In this case, “luck” is essentially a team’s ability to beat the odds and win more games than expected. For example, if a team is favored with exactly one touchdown in 10 consecutive games, the math says that team should win seven of those games on average and get upset in the other three games. If the team won eight or nine games, they beat the odds. Some people call this “luck,” while others call it “grit” or “execution.”

However, it is possible to independently calculate the impact of skill changes, schedule changes, and luck/grit changes on the number of expected wins relative to the pre-season values. Figure 1 below shows the results of this calculation for both the Michigan State Spartans and the Michigan Wolverines, for reference.

Figure 1: Impact of the change in skill, schedule and luck on the final win tally for both MSU and Michigan relative to the preseason forecasts.

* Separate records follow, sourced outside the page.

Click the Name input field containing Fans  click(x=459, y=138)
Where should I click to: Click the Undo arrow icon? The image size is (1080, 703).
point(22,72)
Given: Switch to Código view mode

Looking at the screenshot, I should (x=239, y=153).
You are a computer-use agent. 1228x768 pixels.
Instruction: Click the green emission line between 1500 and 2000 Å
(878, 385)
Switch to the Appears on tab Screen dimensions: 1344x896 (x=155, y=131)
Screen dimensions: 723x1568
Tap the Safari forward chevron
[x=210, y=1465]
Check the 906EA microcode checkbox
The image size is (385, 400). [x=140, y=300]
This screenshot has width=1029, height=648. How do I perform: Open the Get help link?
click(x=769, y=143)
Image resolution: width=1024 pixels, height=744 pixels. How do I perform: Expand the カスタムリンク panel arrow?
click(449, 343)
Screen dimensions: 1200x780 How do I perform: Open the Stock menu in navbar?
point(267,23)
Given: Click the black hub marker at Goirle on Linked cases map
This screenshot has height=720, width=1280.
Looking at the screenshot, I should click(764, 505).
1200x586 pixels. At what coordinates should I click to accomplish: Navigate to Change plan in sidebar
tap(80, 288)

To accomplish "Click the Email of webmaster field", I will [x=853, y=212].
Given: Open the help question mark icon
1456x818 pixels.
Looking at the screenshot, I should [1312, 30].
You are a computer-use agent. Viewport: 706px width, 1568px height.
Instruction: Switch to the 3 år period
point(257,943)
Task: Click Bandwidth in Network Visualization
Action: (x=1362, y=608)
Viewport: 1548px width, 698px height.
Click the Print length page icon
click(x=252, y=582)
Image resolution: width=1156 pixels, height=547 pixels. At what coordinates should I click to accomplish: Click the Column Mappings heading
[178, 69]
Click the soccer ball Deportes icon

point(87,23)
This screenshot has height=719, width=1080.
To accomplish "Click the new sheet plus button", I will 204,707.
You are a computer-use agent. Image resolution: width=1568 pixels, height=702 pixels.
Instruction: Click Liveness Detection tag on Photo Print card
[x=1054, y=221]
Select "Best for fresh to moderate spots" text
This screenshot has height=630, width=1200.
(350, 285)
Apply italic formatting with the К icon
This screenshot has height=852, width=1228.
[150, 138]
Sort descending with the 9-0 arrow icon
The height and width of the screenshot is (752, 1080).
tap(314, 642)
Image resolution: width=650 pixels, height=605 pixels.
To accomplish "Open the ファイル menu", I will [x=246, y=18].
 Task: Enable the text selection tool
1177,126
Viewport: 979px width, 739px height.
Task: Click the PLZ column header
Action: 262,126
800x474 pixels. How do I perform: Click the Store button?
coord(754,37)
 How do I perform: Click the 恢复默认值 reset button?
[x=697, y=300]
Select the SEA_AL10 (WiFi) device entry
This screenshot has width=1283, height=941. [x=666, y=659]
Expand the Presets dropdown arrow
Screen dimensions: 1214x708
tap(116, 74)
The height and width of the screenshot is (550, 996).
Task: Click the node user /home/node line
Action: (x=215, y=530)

As the figure shows, the story is similar for both the Spartans and the Wolverines in 2021. Both teams were a lot better than expected. They both won about 3.5 games more than the preseason polls suggested based purely on skill. But that would only bring Michigan State to about eight wins and Michigan to just 10 wins.

Figure 1 shows that changes in schedule strength for each team were essentially negligible. Instead, both teams were able to increase their win tally based on that mysterious factor of luck, guts, and/or execution.

For either team, this unexpected pre-season success was unlikely to happen. My full-season simulation in July, taking into account the historical uncertainty of the rankings for the season, gave Michigan State only a one percent chance of winning 10 or more games and Michigan’s chance of winning at least 11 games. was calculated as only five. per cent.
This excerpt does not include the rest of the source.